** Aim of the task **
Write out the entries below word for word, omitting the pictures.

Entries for locating displayed items:
▼

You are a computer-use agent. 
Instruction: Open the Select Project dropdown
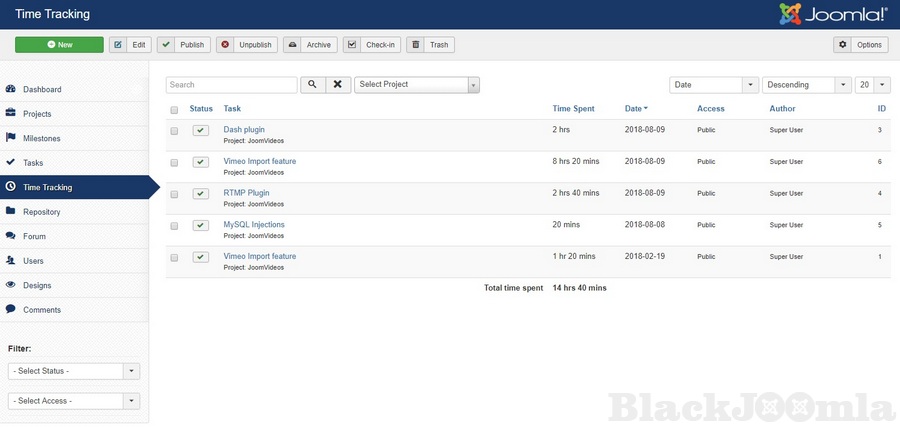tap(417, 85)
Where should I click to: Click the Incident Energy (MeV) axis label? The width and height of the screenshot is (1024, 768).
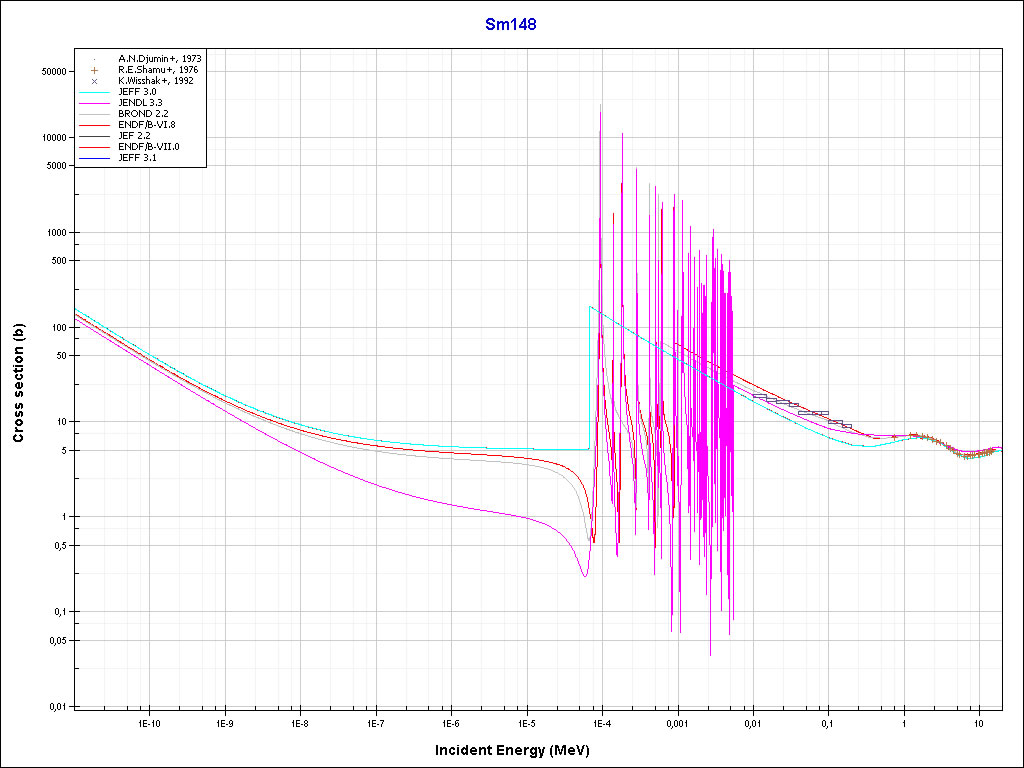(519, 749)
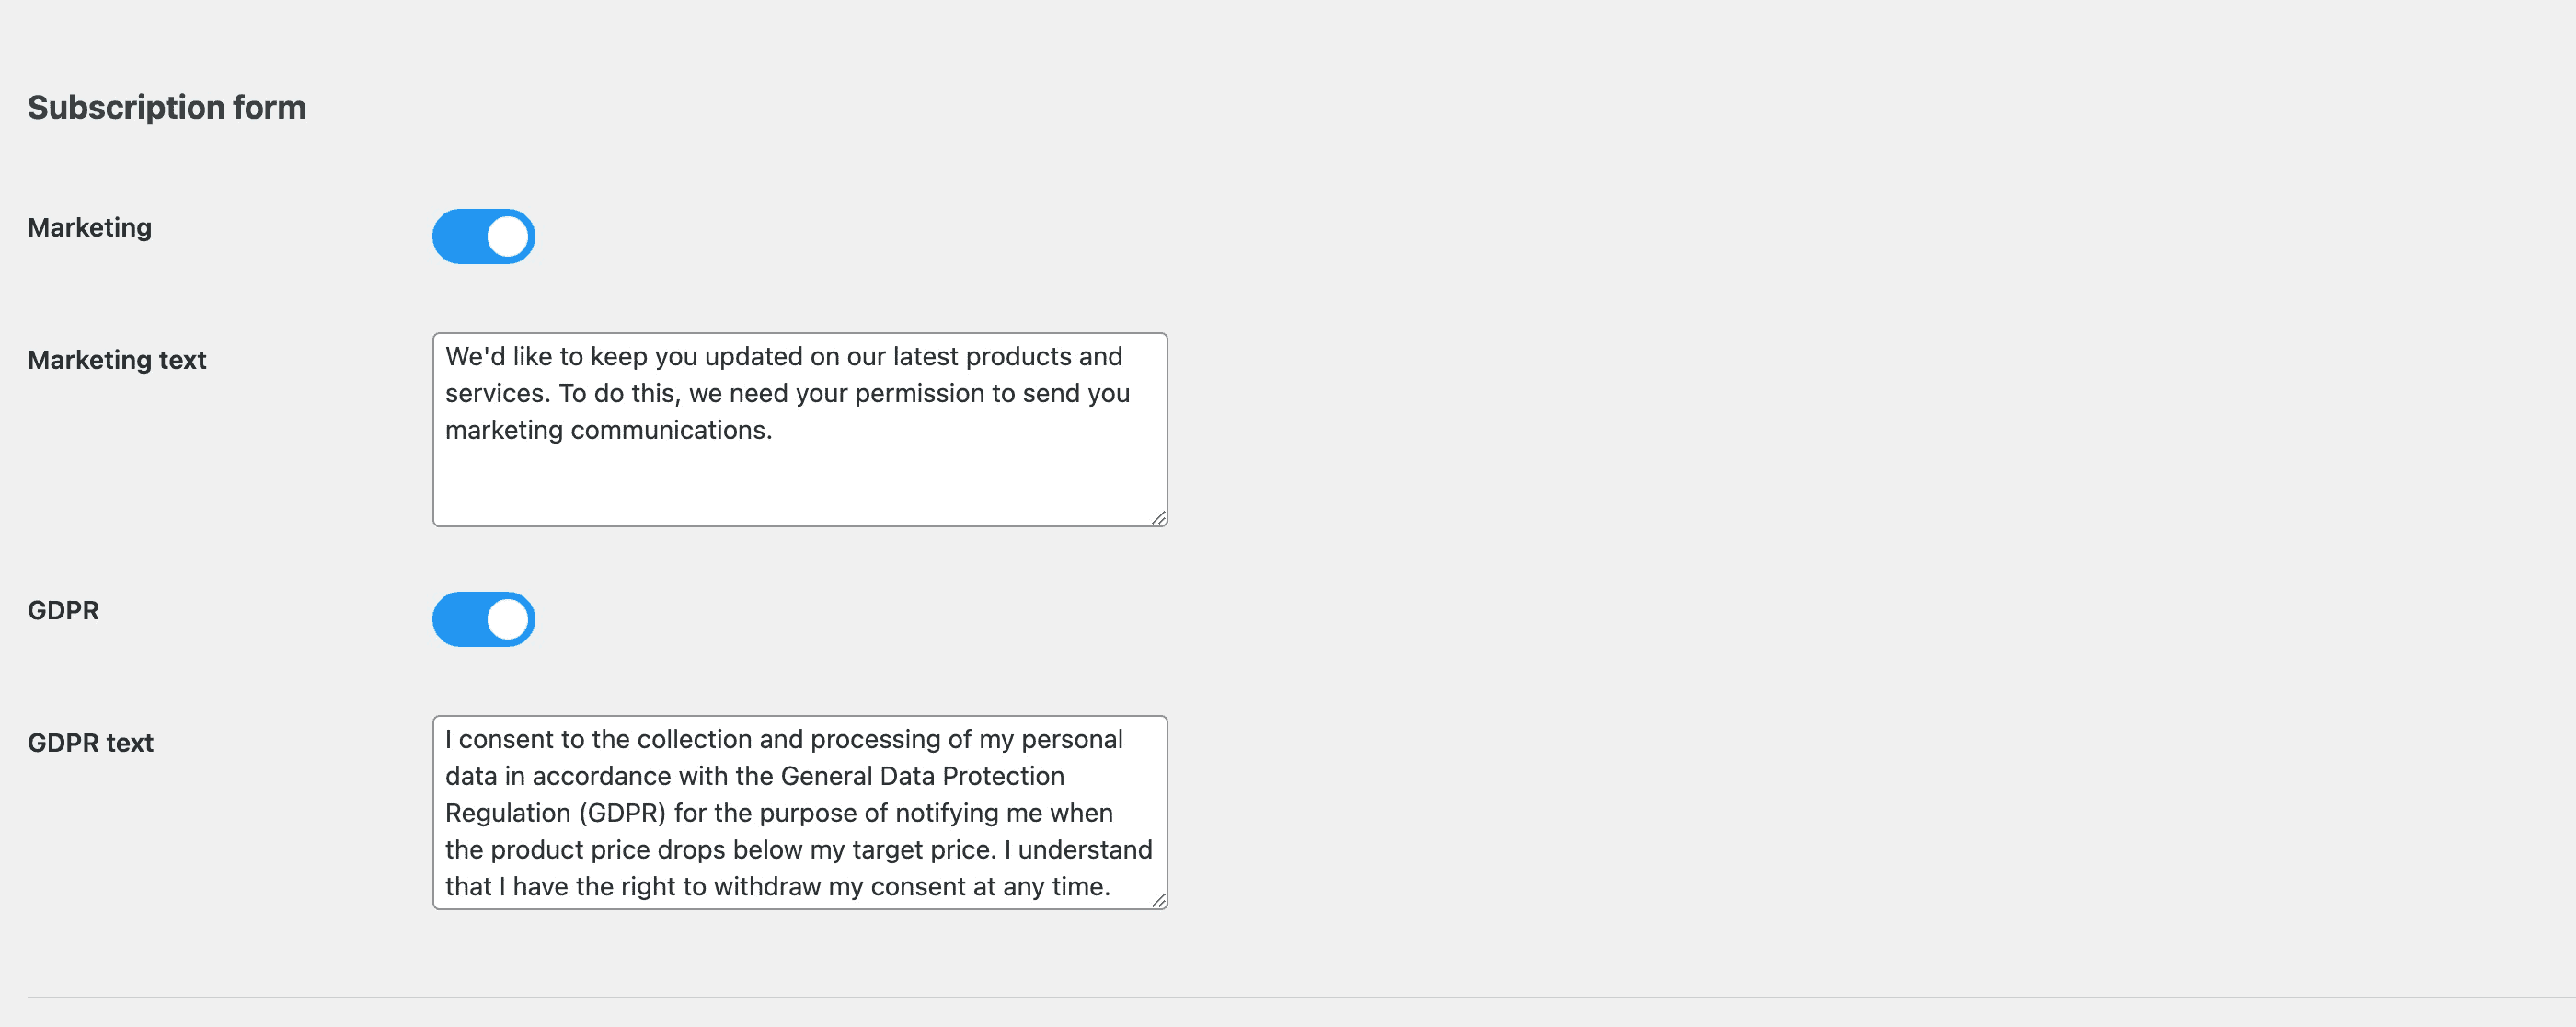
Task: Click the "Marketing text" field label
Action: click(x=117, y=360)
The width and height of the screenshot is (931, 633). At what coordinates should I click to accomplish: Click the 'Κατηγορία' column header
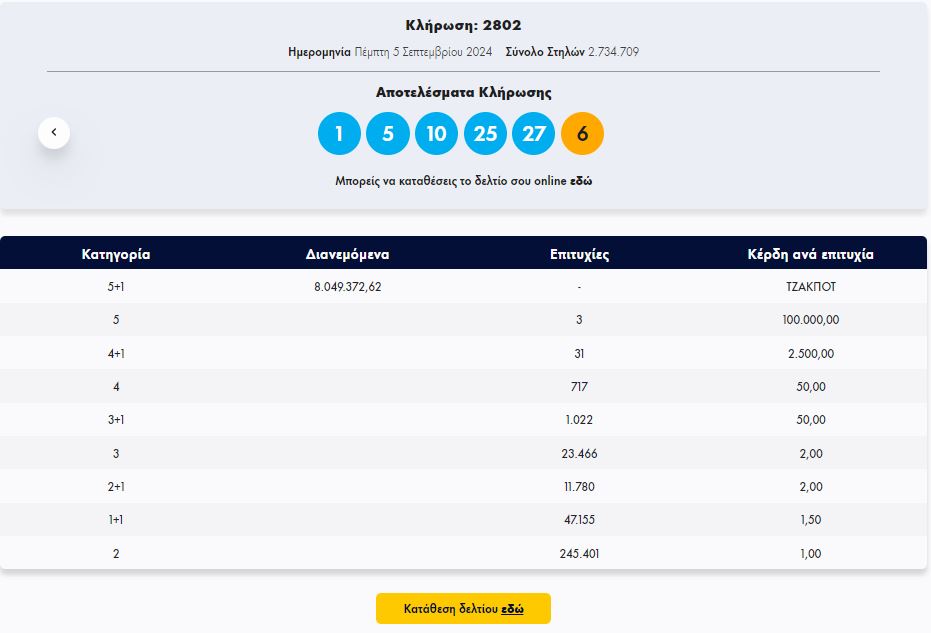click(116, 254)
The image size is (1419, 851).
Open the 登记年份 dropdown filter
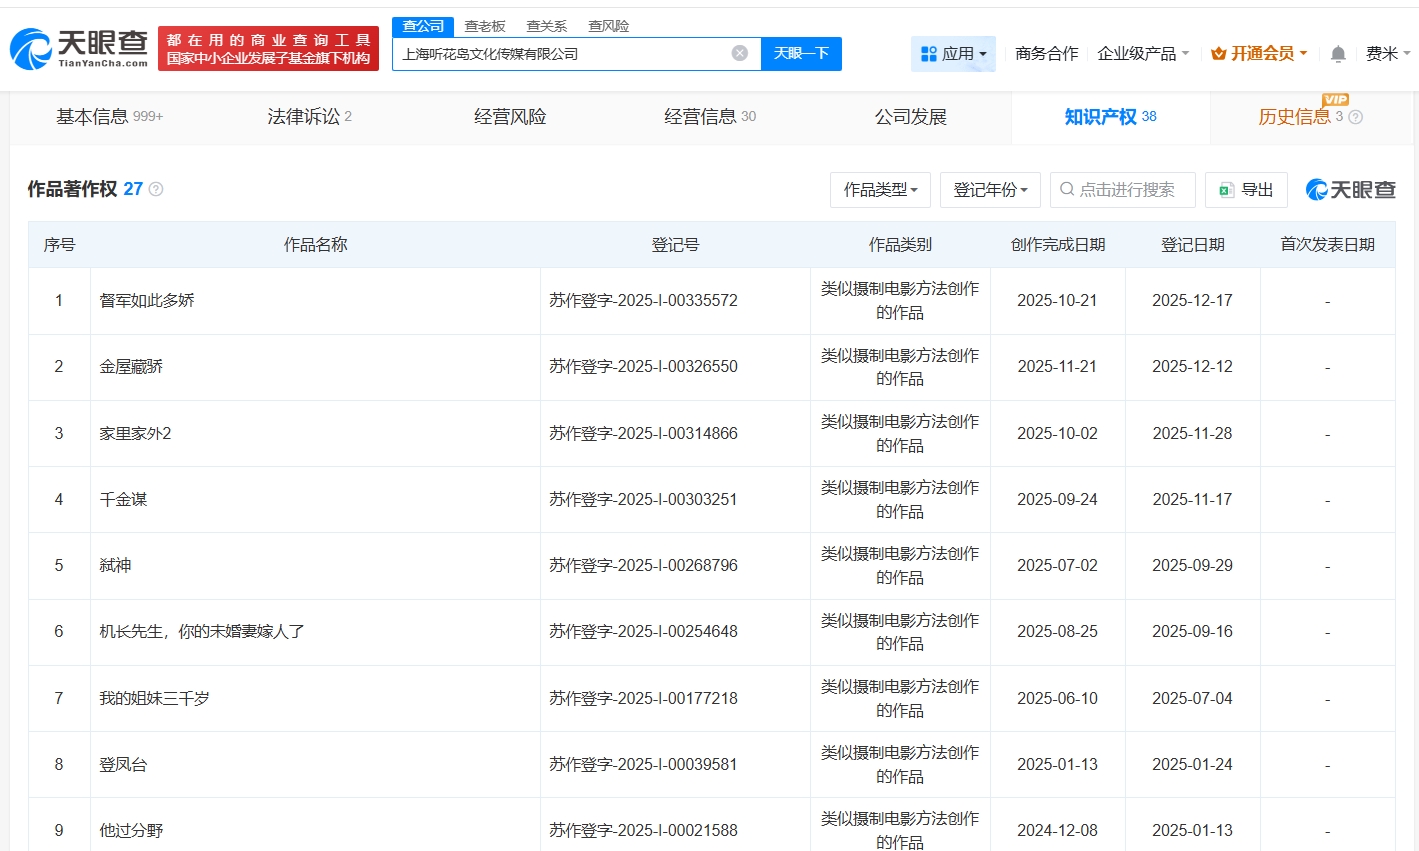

▲

** The response **
You are a computer-use agent. 
Instruction: Open the Select Project dropdown
tap(417, 85)
Where should I click to: Click the Incident Energy (MeV) axis label? The width and height of the screenshot is (1024, 768).
(519, 749)
Task: Click the "Marketing text" field label
Action: click(x=117, y=360)
The width and height of the screenshot is (931, 633). At what coordinates should I click to accomplish: Click the 'Κατηγορία' column header
click(116, 254)
The image size is (1419, 851).
Open the 登记年份 dropdown filter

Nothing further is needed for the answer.